(Source passage):
On an entirely different matter, I bought canned tomatoes in Firenze to bring back home for paella (in a cooking class in Spain in March, I learned an incredible recipe for Paella that used sofrito of onions and tomatoes; I wanted to remake the recipe for family on Sunday (a day everything is closed in Nuremberg).)  At the airport in Pisa, the TSA person made me throw away my canned tomatoes (!!!!) because it exceeded 3 ounce limit.  I was saddened; I will forever hold a grudge against the Pisa airport and RyanAir for idiotic rules.  (Why am I telling you this? Because I am still upset.) 

Thursday, July 18

dreams comes true in Switzerland

Visiting Switzerland has been a dream of my mother’s. It is one of those she thinks is magical. When my parents planned to visit in April (they were one of the guests in the midst of all the visitors), we agreed to visit Switzerland. My dad wanted to see the day to day European life and visit Italy but with a trip to Switzerland, Italy couldn’t be planned. Plus we had just visited Firenze and Pisa with other guests before my parents arrived.

(Dataset content):
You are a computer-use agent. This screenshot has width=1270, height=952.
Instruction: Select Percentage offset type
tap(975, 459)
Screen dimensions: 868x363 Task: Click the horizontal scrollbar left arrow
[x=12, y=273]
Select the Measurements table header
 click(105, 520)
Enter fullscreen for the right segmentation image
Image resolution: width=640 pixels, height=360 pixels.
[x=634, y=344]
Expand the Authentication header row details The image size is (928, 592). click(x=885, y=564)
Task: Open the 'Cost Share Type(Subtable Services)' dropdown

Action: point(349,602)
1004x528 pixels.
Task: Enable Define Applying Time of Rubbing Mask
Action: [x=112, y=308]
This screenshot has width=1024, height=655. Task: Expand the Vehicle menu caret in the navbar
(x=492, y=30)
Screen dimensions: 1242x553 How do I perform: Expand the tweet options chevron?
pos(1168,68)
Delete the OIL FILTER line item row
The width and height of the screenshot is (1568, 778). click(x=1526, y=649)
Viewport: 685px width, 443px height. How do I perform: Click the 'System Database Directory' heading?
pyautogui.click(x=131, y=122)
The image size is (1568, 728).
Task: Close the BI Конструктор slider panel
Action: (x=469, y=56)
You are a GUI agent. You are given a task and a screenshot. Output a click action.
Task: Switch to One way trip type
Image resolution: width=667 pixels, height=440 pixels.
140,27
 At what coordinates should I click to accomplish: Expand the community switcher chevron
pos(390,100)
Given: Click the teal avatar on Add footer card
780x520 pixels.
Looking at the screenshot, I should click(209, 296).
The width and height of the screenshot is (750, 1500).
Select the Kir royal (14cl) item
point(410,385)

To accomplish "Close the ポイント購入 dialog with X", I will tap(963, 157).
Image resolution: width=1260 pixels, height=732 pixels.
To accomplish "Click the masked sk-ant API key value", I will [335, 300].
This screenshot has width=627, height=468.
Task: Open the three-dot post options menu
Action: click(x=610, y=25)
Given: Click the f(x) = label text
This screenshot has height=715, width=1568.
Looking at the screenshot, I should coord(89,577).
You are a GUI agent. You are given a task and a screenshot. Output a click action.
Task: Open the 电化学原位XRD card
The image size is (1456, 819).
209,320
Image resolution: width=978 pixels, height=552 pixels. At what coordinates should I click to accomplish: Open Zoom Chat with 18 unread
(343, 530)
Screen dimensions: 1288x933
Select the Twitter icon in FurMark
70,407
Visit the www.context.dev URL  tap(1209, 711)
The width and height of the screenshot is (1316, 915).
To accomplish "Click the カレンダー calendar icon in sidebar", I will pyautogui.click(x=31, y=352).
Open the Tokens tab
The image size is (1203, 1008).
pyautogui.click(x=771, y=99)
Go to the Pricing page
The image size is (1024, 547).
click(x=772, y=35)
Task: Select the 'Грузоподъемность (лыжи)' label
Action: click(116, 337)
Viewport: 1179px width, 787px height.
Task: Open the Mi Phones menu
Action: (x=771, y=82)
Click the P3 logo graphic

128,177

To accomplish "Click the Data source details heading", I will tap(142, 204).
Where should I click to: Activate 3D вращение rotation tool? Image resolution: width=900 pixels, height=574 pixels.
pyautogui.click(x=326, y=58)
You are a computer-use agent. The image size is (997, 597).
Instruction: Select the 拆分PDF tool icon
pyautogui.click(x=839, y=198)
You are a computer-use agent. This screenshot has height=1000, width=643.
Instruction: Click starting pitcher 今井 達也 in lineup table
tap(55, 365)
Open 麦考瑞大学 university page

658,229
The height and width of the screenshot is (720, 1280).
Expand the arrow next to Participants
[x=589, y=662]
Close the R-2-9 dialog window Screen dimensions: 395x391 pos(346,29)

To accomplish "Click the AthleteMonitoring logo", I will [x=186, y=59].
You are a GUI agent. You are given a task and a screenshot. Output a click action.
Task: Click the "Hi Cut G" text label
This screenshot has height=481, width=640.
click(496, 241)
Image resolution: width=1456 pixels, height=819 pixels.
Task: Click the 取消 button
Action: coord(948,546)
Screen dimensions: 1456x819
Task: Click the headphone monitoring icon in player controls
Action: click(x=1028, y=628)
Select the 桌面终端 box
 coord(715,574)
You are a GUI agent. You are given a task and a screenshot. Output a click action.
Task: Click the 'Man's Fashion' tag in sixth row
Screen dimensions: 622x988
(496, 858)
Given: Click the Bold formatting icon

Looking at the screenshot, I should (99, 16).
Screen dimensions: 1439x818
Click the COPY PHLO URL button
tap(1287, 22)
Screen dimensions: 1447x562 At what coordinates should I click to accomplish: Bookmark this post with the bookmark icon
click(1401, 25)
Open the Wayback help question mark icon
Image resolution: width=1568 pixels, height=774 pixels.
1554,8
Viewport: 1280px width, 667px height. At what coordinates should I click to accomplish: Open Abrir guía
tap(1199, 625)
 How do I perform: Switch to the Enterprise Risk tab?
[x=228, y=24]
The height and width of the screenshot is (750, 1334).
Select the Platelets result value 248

(Required tasks):
[a] Answer these questions about the travel blog passage, one line each:
(i) In which city did the writer buy the canned tomatoes?
(ii) What rule did the canned tomatoes break at the airport in Pisa?
(iii) Whose dream was it to visit Switzerland?
[b] Please render this sentence from the travel blog passage in Spanish: "Visiting Switzerland has been a dream of my mother’s."
[c] Pick up the travel blog passage after its final sentence and carry on writing it.

(Results):
[a]
(i) Firenze
(ii) They exceeded the 3 ounce limit.
(iii) The writer's mother's

[b] Visitar Suiza ha sido un sueño de mi madre.

[c]
With Indian (& some German) junk food on hand and playing cards packed, we drove. With couple mini breaks, we arrived in Interlaken that afternoon. The clouds were moving in with predicted storms but we trekked to the city to wonder around and eat dinner. Having had a long day in the car, we ate early and headed back to our Inn. We played cards for couple hours while it rained outside. Traveling or at home, we often played cards with the guests and it made all their visits fun.

The next morning the weather was better, especially on the peaks. We drove to couple waterfalls and learned because Interlaken and surrounding villages are in the Alps, there are plenty of waterfalls due to the melting snow. In the afternoon, we headed to Lauterbrunnen, a tiny village near Interlaken, to take the funicular to the top. Instead of Jungfrau, we chose Schilthorn because of its proximity. There are multiple changes on the funicular before arriving. Like true Indians, we brought food to eat at the top. For April, there were few visitors. To say the views were spectacular would be an understatement. No words can describe the scenery better than being there in person. More than any one of us, my mom was delighted. There is one café and one fancy restaurant but we opted to eat the food we brought. There were couple tables and chairs in café/souvenir shop and asked the woman behind the counter if we could eat our own food. Typical Indians. She was very nice and permitted; she suggested we buy drinks which we did. Indian food, beer and coffee and the Alps surrounding us was remarkable.

We took the funicular until Mürren and walked around the village. It was Sunday so everything was closed. I still loved photographing the homes and shops.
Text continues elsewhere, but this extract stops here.